As many of you may know at this point, I am relocating to South Florida.  Final location to be determined, but will probably be renting around Pompano Beach or Fort Lauderdale while working out of Venture Hive and the Microsoft Fort Lauderdale Offices.  So what does this have to do with Zillow?  Well, It has EVERYTHING to do with Zillow.  What I’ve found while searching for homes is that between Realtors, Zillow and Trulia, they really just don’t have a predictive analytics solution that works for me.  So I decided to give a shot at AzureML to mash together a few datasets to send me notifications more to my liking than is currently being sent.  So step 1 in this plan is to data mine Zillow.  Luckily, Zillow has an api for that.  Or if you are feeling particularly frisky, Zillow gets their data from ArcGIS (example for Raleigh).  So lets get cracking…


Tools for the Job

  1. Azure:  There are literally hundreds of millions of properties for sale.  There is no way I’m going to get this done in a timely fashion without millions of computers at my finger tips.  Add in the fact that I can right click publish cloud services with 100 nodes…Hell yeah, that’s what I’m talking about…
  2. F#:   F# just is a wonderful tool.  The type providers are excellent and seems well suited for this job.  I think it might have been overkill for this sample, but the XML Type provider ended up being really useful.  F# is my go-to web scraping tool from here on out.
  3. C#:   Until F# gets some better tooling dealing with things like SQL Azure (EF support in C# is way better) and ease of publishing Cloud Services, I just am stuck with it.  C# just has better libraries and support.  Good note is that C# is supposedly getting some new F# features like pattern matching :).
  4. Visual Studio 2013 Community:  Free version of Visual Studio: All of my future development however will be on 2015, it is now acting pretty stable for a beta build and has a host of really awesome new features like performance diagnostics while debugging displayed right next to each stepped over line of code.

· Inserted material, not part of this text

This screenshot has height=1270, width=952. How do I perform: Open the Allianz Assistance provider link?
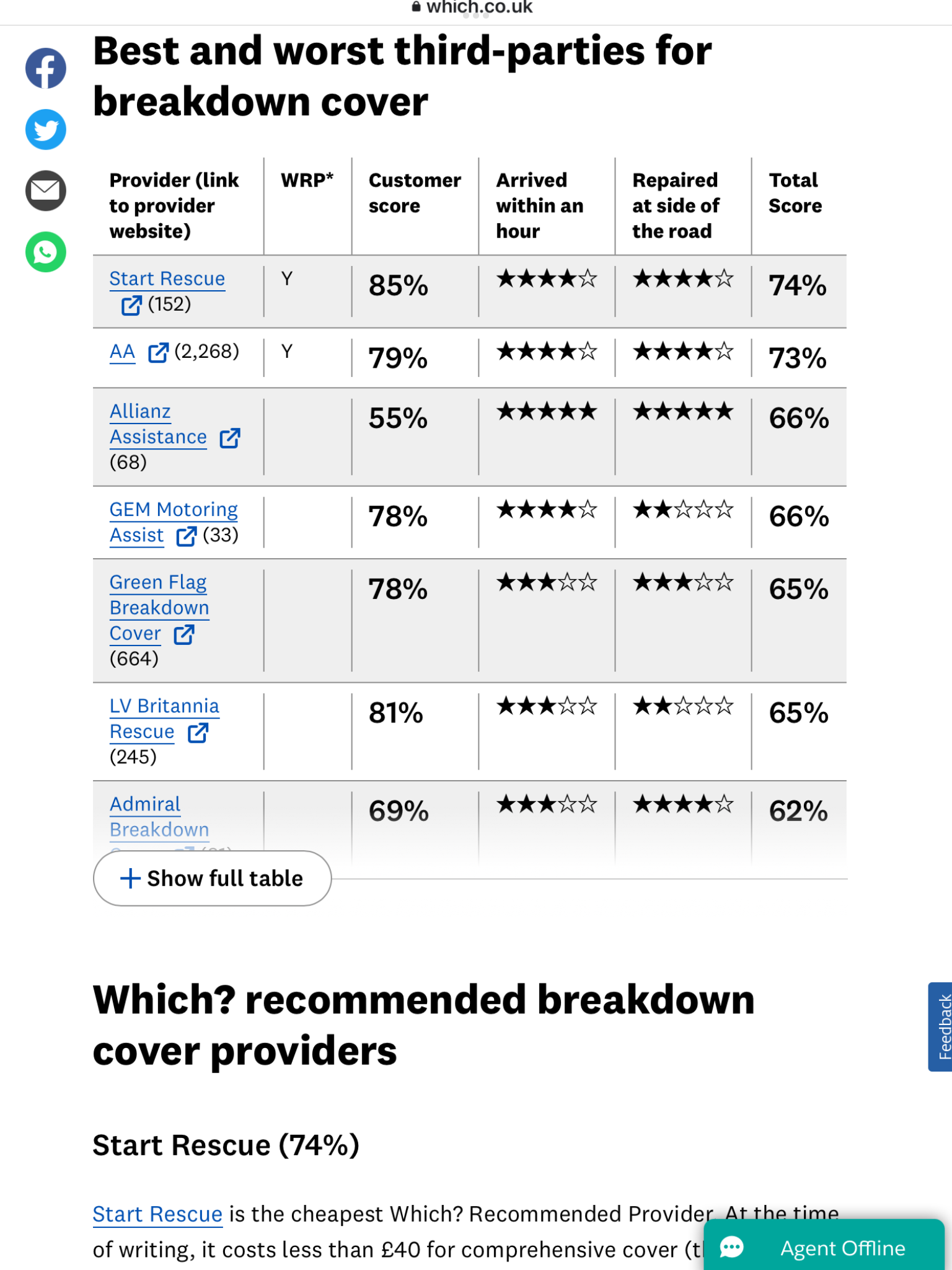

Project Structure Breakdown

Note:   The project will NOT compile fresh out of the repository.  See AnalyzeZillow.Brains breakdown.

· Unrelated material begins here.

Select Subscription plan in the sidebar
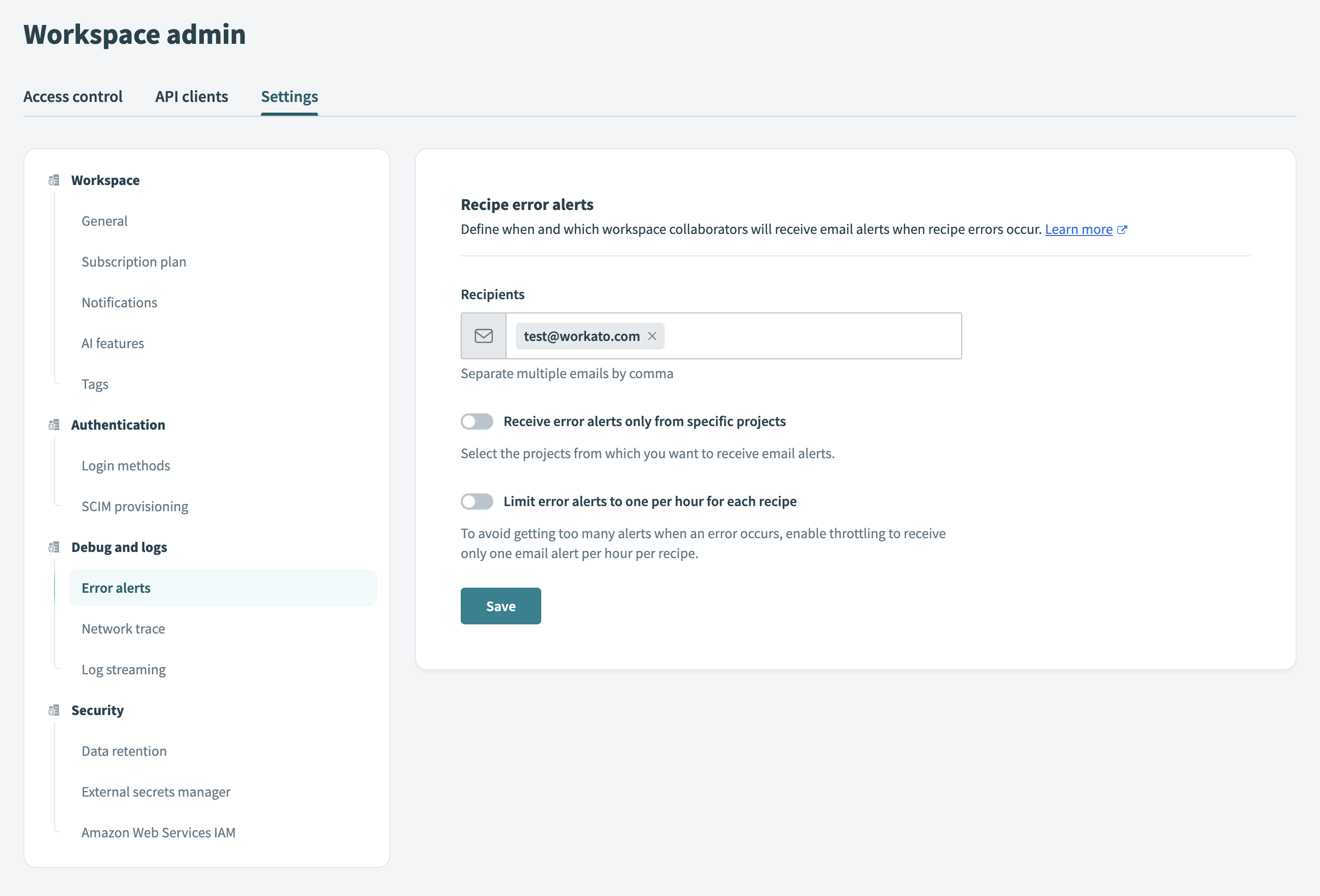Screen dimensions: 1320x896 click(x=134, y=262)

I’m used to writing production grade software, so I always break my project apart in a way to make my code highly maintainable and extensible.  There are 5 projects in this solution, built in dependency order, and that may seem like a lot, but once you get used to breaking problems apart in this fashion, it seems pretty straight forward.  Before looking too deeply here, you might want to download the code from here:

  1. AnalyzeZillow.Core: This is the core basic project with repositories and types.  This project has no dependency requirements within the solution.  To Create this project from scratch, from VS 2013 Community, you simply Click File -> New Project -> C# Library.
  2. AnalyzeZillow.Brains:   This project requires just the types from the Core solution.  Working with F#, C# and web has taught me that though you get a performance gain working with F# types, to provide ease of system integration, those types should be C# types.  The Brains project simply provides a function that parses the Zillow api response into C# types.  To create this project from scratch, from VS 2013 Community File -> New Project -> Other Languages -> F# Library.  You will need to install the nugget packages for F# Core and FSharp.Data.  Installing the F# Powertools extensions makes life easier as well.
  3. AnalyzeZillow.Host.Role:   This is the project that orchestrates using the Brains and the Core Repositories to store data retrieved from the brains and stored into SQL Azure.  Role is also responsible for figuring out which instance of the service it is and providing the orchestration of ensuring duplicate data is not retrieved.  This gets generated when creating AnalyzeZillow.Host.
  4. AnalyzeZillow.Host:   This project simply defines the Azure Cloud Service.  It points to the Host.Role and has configuration for number and size of instances.  You can see from the config here that we only have 2 instances.  To create this project from scratch, from VS 2013 Ensure you have the Azure SDK installed for VS 2013.  File -> New Project -> Cloud Service.  Name the cloud service what you want, add a worker role (Make sure you edit the name here to Host.Role)
  5. AnalyzeZillow.DB:   This project is the SQL Project defining the database structure we will be using for the project.  To create this from Scratch File -> New Project -> Other Languages -> SQL Server Database Project.

Lets look at some code already!

So now that we have the project structure and dependencies laid out, we can start looking at some code.  I am going to skip the DB project, as that is a visual editor, and I think you can figure it out.  If not, I’m working on a separate article (release pending) where we deep dive into those.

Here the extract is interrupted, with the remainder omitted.